Xi's tour demonstrates that Beijing is aware of concerns surrounding its global rise and persistent doubts over the sincerity of its intentions in bilateral ties beyond access to natural resources. But the desire to move beyond the center-periphery model is not purely for perception's sake. With the trend of scarcity in global resources set to worsen, China needs to be sure its new economic relationships can be maintained over time -- particularly if and when developed economies return to strong economic growth and Beijing faces greater competition on large-scale international resource deals.

An important additional benefit for Beijing's policymakers is that more sophisticated foreign relations can help catalyze their attempts to move toward a higher-value domestic economy.
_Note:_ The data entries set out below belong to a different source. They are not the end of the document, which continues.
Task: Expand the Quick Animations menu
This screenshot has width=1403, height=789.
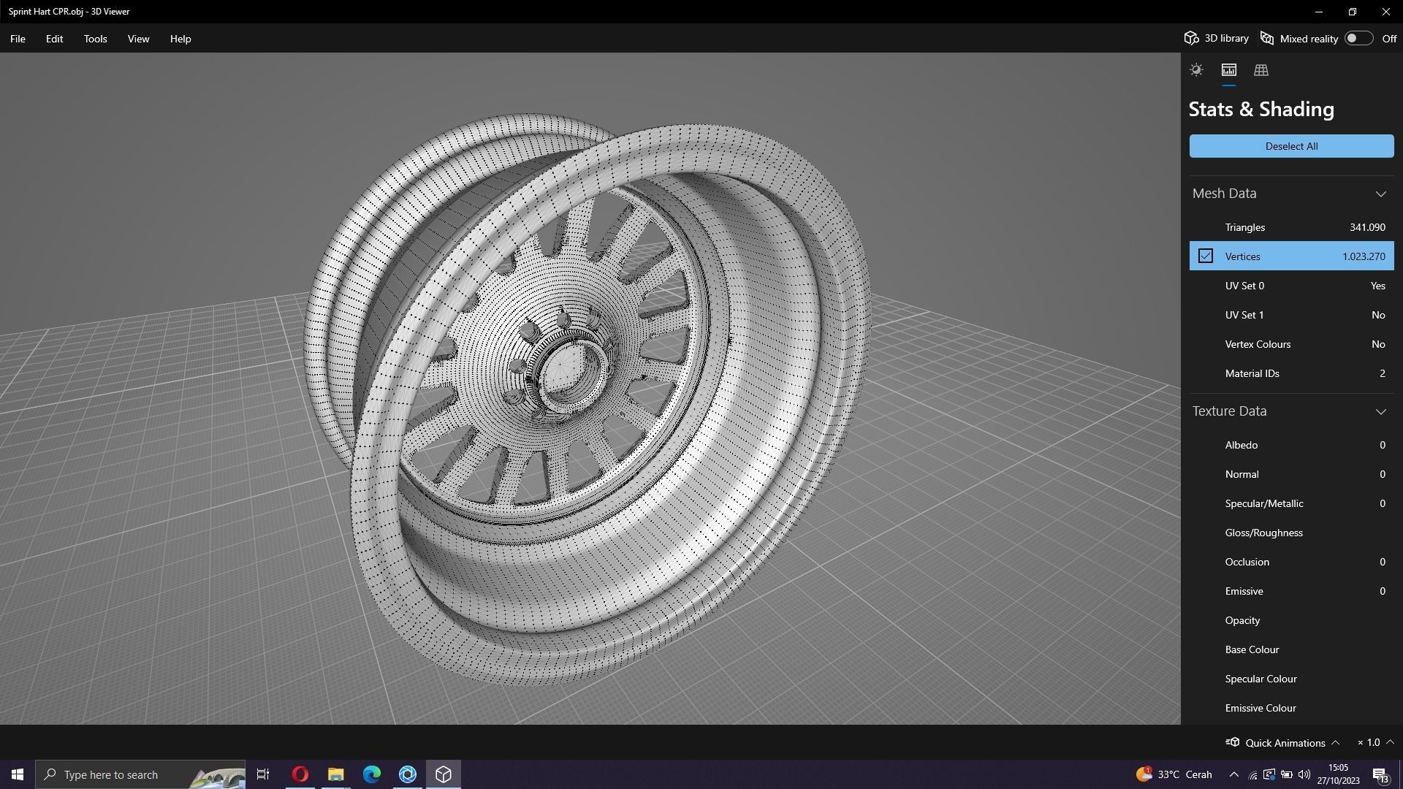Action: (1335, 742)
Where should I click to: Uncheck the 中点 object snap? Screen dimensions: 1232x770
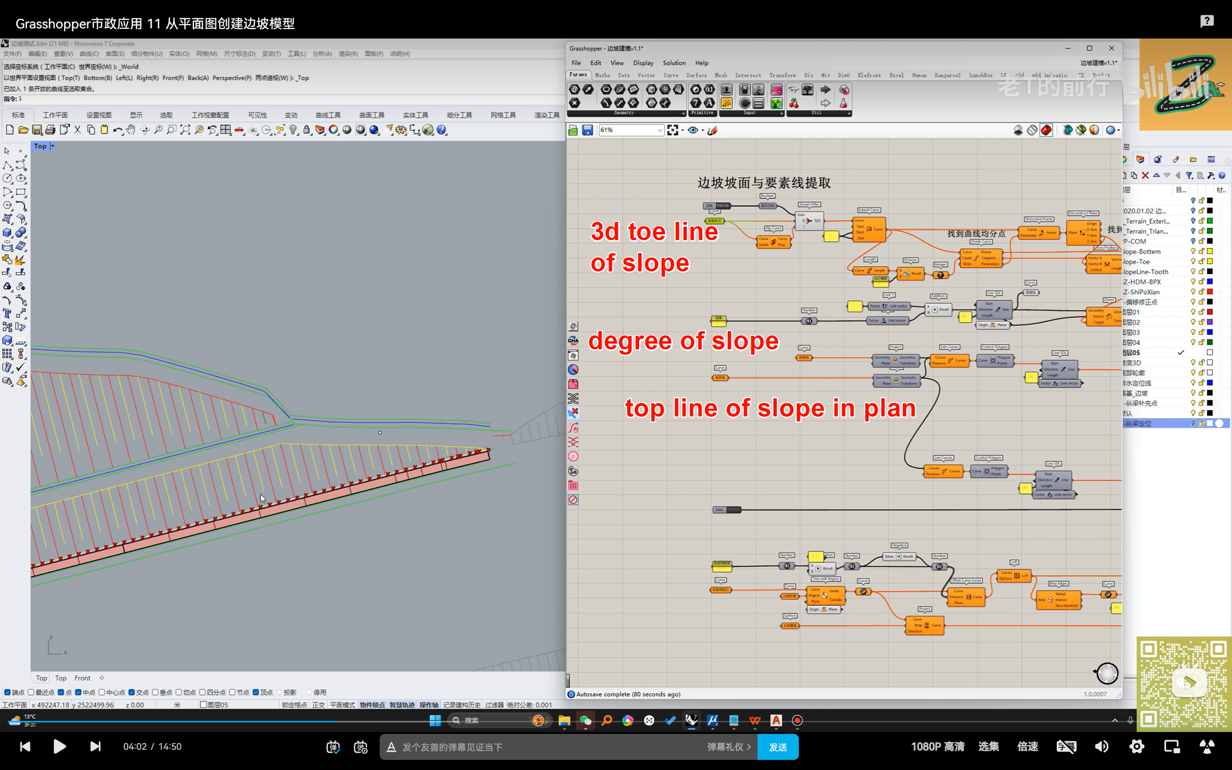[x=78, y=692]
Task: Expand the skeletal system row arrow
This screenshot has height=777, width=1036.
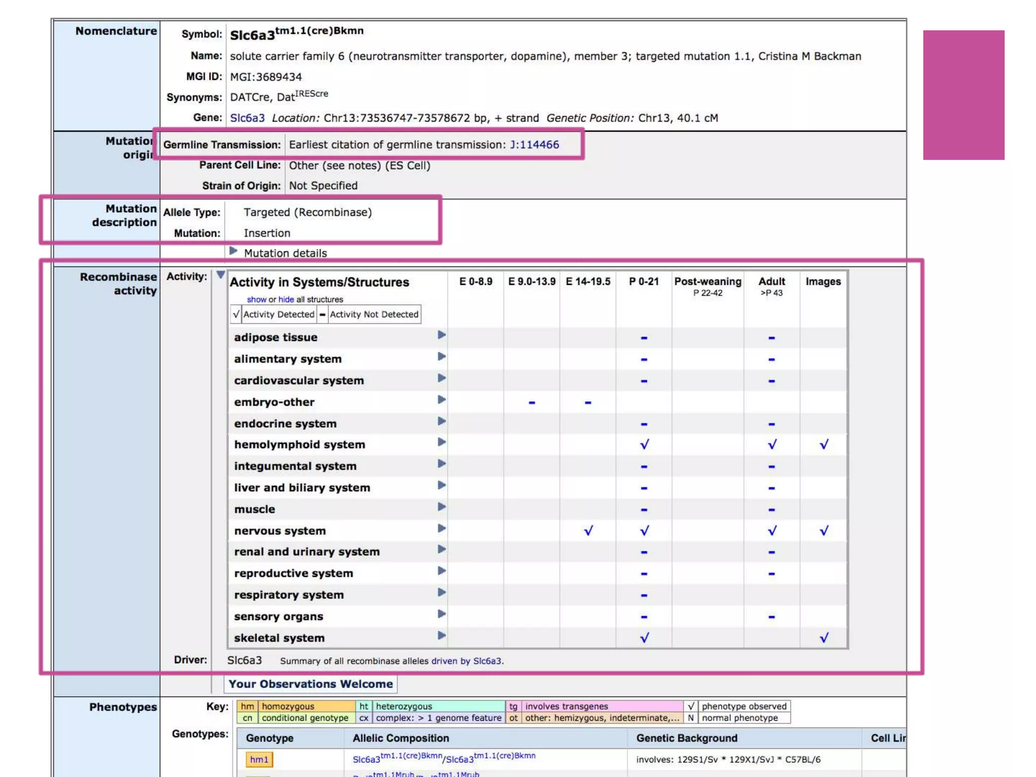Action: 441,636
While resources are clearly a key basis for this, China also needs imports of goods and services, above all advanced managerial and research capabilities, to effect this change. International relations that go beyond hard assets into the service sector and associated softer skills will also bolster Beijing's ability to engage and debate with the international community, increasing the likelihood that China will fulfill its national and international ambitions. 

After a torrid year for its international relations generally, Xi's tour had something of the feel of a relaunch for "Brand China" and the unveiling of a new catalogue for students of its international diplomacy. Xi is widely tipped to be China's next leader, and with Latin America being one of the regions where China's international relations are expanding most rapidly, his strategy there offers a blueprint for how China intends to evolve and secure its international relations in the next phase of its economic and geopolitical rise. Indeed, we may have just witnessed a critical evolutionary step in Chinese diplomacy.

Iain Mills is a Beijing-based freelance writer.